Еще более материализованным в представлении Аввакума является всегдашний объект его борьбы - бес. Это не бесплотный дух, каким он является в христианском воззрении, а вполне конкретное существо, наделенное признаками и свойствами, близкими к человеческой природе. Здесь Аввакум всецело во власти первобытного анимизма. Изгоняемый Аввакумом из его брата бес садится на окно, прячется в угол, забегает под печь. Действуя через некоего Филиппа, он бьет и терзает Аввакума, «яко паучину», досаждает ему игрой на домрах и гудках, вышибает из рук его четки, в церкви приводит в движение столик, поднимает крышку гроба и шевелит саван мертвеца, в алтаре заставляет летать с места на место ризы и стихари. Орудия борьбы с бесом - священные амулеты, единственно его устрашающие и парализующие его власть над человеком. «Только беса не проймешь батогом, как мужика, - говорит Аввакум, - боится он святой воды да священного масла, а совершенно бежит от креста господня».

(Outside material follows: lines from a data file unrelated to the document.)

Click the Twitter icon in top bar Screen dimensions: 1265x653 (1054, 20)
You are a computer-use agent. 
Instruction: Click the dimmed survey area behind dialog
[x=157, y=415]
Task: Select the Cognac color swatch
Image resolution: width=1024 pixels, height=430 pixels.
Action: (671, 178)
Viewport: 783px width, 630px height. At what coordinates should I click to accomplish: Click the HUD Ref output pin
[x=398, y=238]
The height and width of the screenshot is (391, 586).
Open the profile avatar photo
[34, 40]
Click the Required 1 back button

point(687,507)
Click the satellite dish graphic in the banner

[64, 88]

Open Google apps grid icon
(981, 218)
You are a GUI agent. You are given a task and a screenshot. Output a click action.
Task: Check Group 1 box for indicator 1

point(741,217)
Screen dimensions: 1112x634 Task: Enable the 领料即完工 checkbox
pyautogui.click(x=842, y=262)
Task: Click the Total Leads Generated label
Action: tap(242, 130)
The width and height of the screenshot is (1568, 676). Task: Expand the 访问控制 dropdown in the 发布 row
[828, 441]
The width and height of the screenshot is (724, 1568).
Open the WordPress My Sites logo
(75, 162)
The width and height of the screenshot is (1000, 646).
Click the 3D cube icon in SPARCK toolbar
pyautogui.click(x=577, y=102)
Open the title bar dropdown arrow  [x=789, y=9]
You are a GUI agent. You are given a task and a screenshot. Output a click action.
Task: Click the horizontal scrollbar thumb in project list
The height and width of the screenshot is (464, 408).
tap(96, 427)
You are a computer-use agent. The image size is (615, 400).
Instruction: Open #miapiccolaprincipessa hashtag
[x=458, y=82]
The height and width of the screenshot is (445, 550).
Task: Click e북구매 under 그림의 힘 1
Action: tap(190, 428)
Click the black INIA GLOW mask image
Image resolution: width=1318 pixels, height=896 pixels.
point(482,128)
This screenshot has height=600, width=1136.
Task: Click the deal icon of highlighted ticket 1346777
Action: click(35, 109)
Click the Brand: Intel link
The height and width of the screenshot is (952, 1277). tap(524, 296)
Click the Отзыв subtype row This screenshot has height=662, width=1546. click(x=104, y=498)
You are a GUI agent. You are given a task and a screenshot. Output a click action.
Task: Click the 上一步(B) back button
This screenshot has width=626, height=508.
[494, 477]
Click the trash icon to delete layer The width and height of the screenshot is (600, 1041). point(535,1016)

Все указанные особенности, характеризующие сочинения Аввакума, сообщают им тот характер реалистического письма, который находится в полном соответствии с его индивидуальной природой. Реалистическим тенденциям Аввакума не противоречит и его эстетика, как она обнаруживается в любопытнейшей его беседе об иконном писании. Судя по ней, на первый взгляд может показаться, что Аввакум во имя идеалистических традиций старорусского иконописания как раз протестует против того реалистического письма, которое под влиянием западно-европейского барокко начинает проникать в русскую иконопись со второй половины XVII века. На самом же деле протест его вызывался тем, что новое письмо было, во-первых, по самому своему происхождению западно-католическим и потому «еретическим»; во-вторых, в условиях русского консервативного быта и традиционной русской жизни оно представлялось не реалистическим, а очень условным, как условно было изображение только что родившегося Христа обросшим бородой, над чем во имя здравого смысла иронизирует Аввакум. Когда на иконах русских «изуграфов» спасов образ имел «лице одутловато, уста червонная, власы кудрявые, руки и мышцы толстые, персты надутые, тако же и у ног бедры толстыя», то он, естественно, на благочестивого зрителя, воспитанного в традициях школы Андрея Рублева, должен был произвести впечатление «немчина брюхатого и толстого», которому не хватает лишь «сабли той при бедре».

IV

Реализм писаний Аввакума был обусловлен в значительной степени и тем, что бурно-темпераментная и увлекающаяся натура его сплошь и рядом раскрывалась в этих писаниях со всеми своими противоречиями, обнаруживая в них как свои положительные, так и отрицательные стороны. Эти противоречия также в большой степени обусловливают собой реализм Аввакумовского письма, поскольку они, нарушая мертвую схему и разрушая прямолинейно-одностороннюю характеристику, свидетельствуют о подлинно живой человеческой жизни, как их основе.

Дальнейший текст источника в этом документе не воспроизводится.